The Pound Sterling to South African Rand (GBP/ZAR) exchange rate was trading higher on Tuesday as the UK currency was supported by a positive retail sales report and as marker attention focuses upon upcoming South African manufacturing data.
The Rand was also trading lower against the majority of its most traded peers such as the US Dollar and Euro. Economists are expecting that the manufacturing data will show that conditions in the African nations manufacturing sector remained weak in September as the impacts of strikes held earlier in the year and weakness in the Eurozone continues to impact upon output. The Eurozone is South Africa’s biggest trading partner.
The data is expected to show that manufacturing output grew by a moderate 1.9% in September, adding to the 2.2% increase recorded in August. A number of economists however are predicting a decline of -1.34% on a month on month basis and decline by -0.9% on an annual basis.

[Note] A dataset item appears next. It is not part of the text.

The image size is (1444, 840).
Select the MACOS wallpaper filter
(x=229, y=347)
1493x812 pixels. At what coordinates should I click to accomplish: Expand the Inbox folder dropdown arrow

‘Given that we are slightly softer than consensus with regards to this afternoon’s domestic manufacturing reading this data could be negative for the Rand from an overall growth perspective.’ Barclays Africa group said in a note to clients.
The Pound meanwhile received support from a report published by the British Retail Consortium (BRC) showed that retail sales spending rose by 1.4% in October. The cause for the rise was an increase in spending due to Halloween and a rise in furniture purchases. The data also showed that shop prices were cut by 1.9% lower than the previous year, matching the price drop seen in July.
‘Sadly, this warmer weather has left many fashion retailers with a substantial stock overhang, raising the question of earlier and deeper discounts as we get closer to Christmas. Promotions remained rife in the grocery sector, leaving it with the unenviable moniker of the worst performing sector,” added McCorquodale, as total food sales spending fell 1.4 percent in the three months to October,’ said David McCorquodale, head of retail at survey sponsor KPMG.
Pound to South African Rand Exchange Rate Edges Lower on Data
The Pound softened slightly against the South African Rand and is likely to give up more ground throughout the session as the South African manufacturing data smashed economist forecasts.
South Africa’s manufacturing production rose more than forecast in the month of September, expanding by 8% on a year-on-year basis from a revised 1% contraction in August, Statistics South Africa said on Tuesday.
On a month-on-month basis, factory production rose 4% but fell 1.3% in the three months to September compared with the previous three months.
Economists had expected a 5.1% year-on-year expansion and 1.55% expansion on a month-on-month basis.
Further gains for the Rand will depend on the strength of the US Dollar. As the ‘Greenback’ continues to edge higher the Rand will likely remain under pressure.
Pound to South African Rand Exchange Rate Tumbles on BoE Report
The Pound to South African Rand (GBP/ZAR) exchange rate fell sharply on Wednesday afternoon as the UK currency suffered a broad sell-off on the back of the Bank of England warnings that UK inflation could fall below 1% over the next six months. The BoE also said that interest rates are not likely to rise until late in 2015 and any rises will be limited.
The South African Rand meanwhile received some support from retail sales data, which showed that sales increased more than forecast on a year on year basis. On a monthly basis sales fell by 0.8%. Commenting on Wednesday’s retail sales data for September, Rand Merchant Bank economists said in a note that “pent-up demand” following a strike by metals and engineering workers in July, an improvement in household credit demand and a decline in food inflation were some of the factors that probably supported consumer spending in September.
Pound to South African Rand Exchange Rate Continues to Soften
The GBP/ZAR exchange is forecast to slide to a 2-week low on Thursday as yesterday’s Bank of England Inflation report and warning continued to weigh on the already battered Pound. The publication of data showing that UK house price growth fell sharply in October was also weighing on the Pound.
Mining production rallied strongly in September adding to signs that South Africa’s mining sector has recovered from the impacts of strikes earlier in the year. As a result of the data’s release the GBP/ZAR exchange rate dipped to 17.6150.
The South African Rand extended its rally as sentiment towards emerging-market currencies perked up. The currency was particularly strong against the Pound due to the moderation of the UK’s inflation outlook, which reduces the probability of an interest rate hike in the near term.